Touts make hay while hired crowds sweat under the sun

Breakfast, lunch, liquor plus cash for men in Tumkur

May 01, 2013 10:01 am | Updated 10:01 am IST - Bangalore:

That crowds are hired to ‘people’ a meeting or take part in rallies is well-known. What is not so common is when the hired crowds get short-changed by middlemen.

Touts typically visit slums and identify those willing to be hired. But those selected feel exploited as, according to them, the touts pay just about half of what they get from the candidates.

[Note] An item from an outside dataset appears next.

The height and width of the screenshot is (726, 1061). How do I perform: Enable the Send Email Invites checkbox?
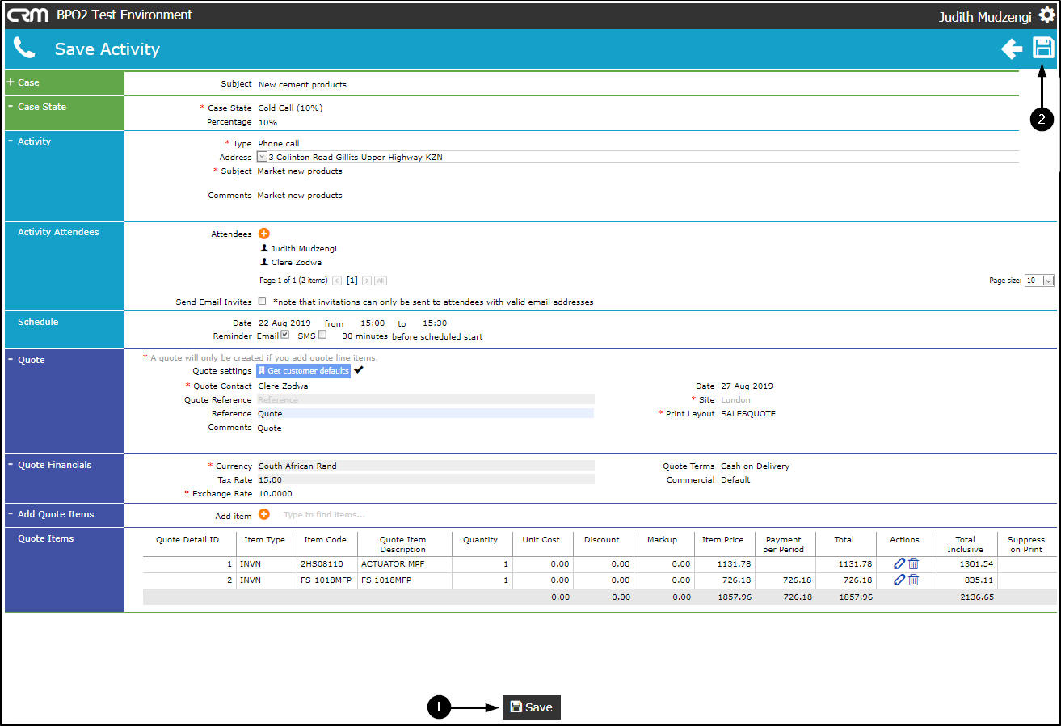click(262, 301)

Bibijaan and Gulnaz Begum, middle-aged beedi workers from Shivanahalli in Rajajinagar Assembly constituency, who have been following the Karnataka Janata Paksha (KPJ) candidate Shobha Karandlaje, said they are paid Rs. 200 a day. “We are poor beedi workers and have stopped rolling beedis for the last 10 days hoping to make more money through this route. We found out that the person who brought us here collects Rs. 500 from Shobha madam for each one of us. But what he gives us is a mere Rs. 200 each,” the women said. These women wanted to tell Ms. Karandlaje that the money was not reaching the campaigners. Garment and other factory workers, domestic help and even housewives in slums are making the best use of election campaigning. Abdul Razack, an assistant manager of a polythene factory in Kumbalgod Industrial Estate, said he had been approached by a local leader to lend the services of the 230 employees in the factory. “He promised to pay Rs. 200 to each worker apart from lunch. They also gave me an idea to cite power failure as the reason for loss of production to the factory owner. The workers were also eager to go. But I refused permission,” he said.

Shashirekha Hiremath, a domestic help in Kempapura near Hebbal, who has seen her neighbours earn good money, thanks to the campaign, regrets she cannot do the same as she has two children.

Meal with benefits

Tumkur Staff Correspondent reports:

Construction workers are making job switches. With political parties offering more than the daily wage for campaigners, many unorganised workers are abandoning their occupations to earn some extra cash.

Construction workers and labourers work more than eight hours to earn Rs. 350 per day (men) and Rs. 200 (women). But election campaigns work out to be more lucrative as door-to-door campaigning for a few hours will fetch them Rs. 400 per day. Men get it with breakfast, lunch and liquor.

There is no loyalty in this business, of course, and one often sees the same faces in campaigns of several parties.

Manjunath, a farmer from Muddenahalli in Tumkur taluk, said: “There are no jobs in the villages as there is drought. What is wrong in participating in rallies and making some money?”

Chairman of People’s Union for Civil Liberties K. Dorairaj told The Hindu that using people for campaigns during elections must be considered as a corrupt practice by the Election Commission.